* begin Task inputs *

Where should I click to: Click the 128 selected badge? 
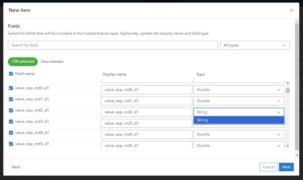pos(23,62)
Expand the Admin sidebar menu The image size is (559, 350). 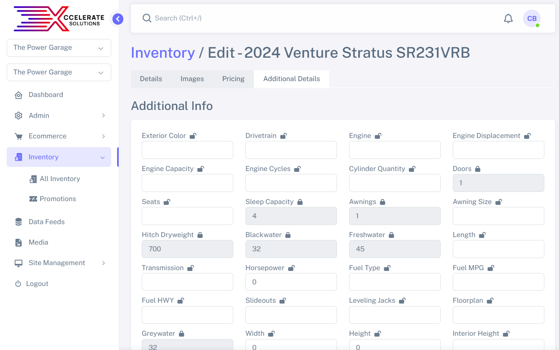59,115
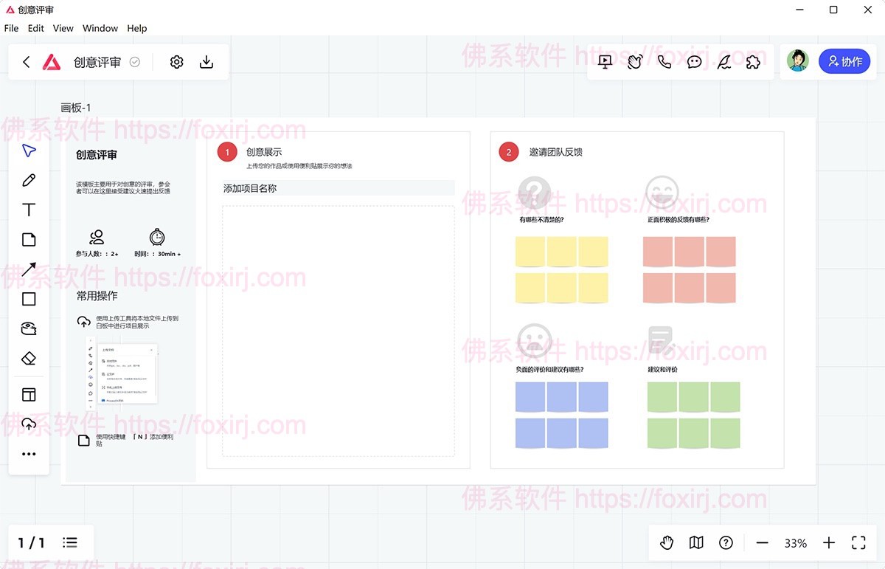Select the Pen drawing tool
The height and width of the screenshot is (569, 885).
[29, 179]
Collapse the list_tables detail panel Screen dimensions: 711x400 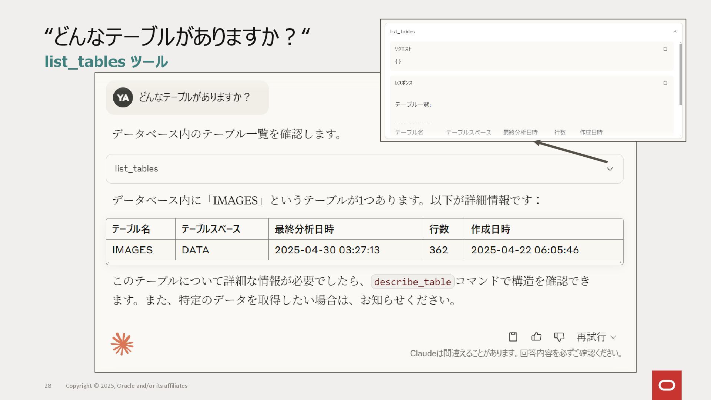[675, 31]
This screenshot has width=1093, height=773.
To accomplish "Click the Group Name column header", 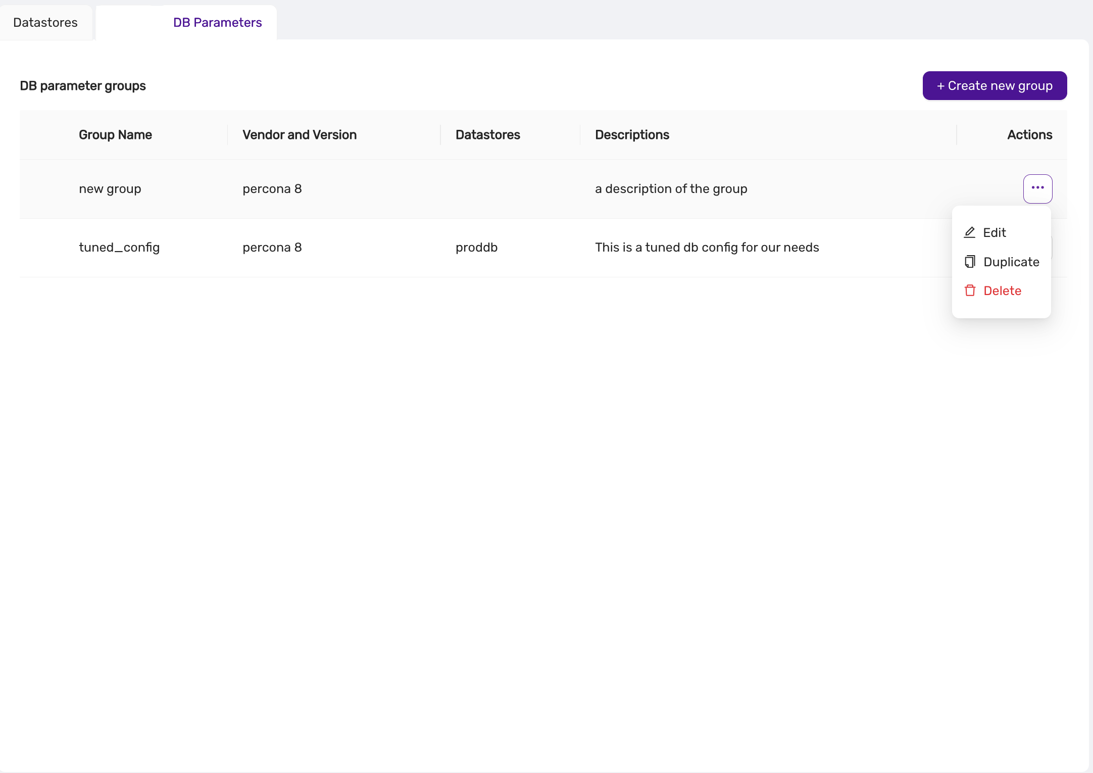I will (x=115, y=135).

* end Task inputs *

**What is expected**
Report every line of the items above that contains the string "screenshot", matching uppercase and lowercase letters exactly.

**Answer for the task**
The height and width of the screenshot is (569, 885).
This screenshot has width=1093, height=773.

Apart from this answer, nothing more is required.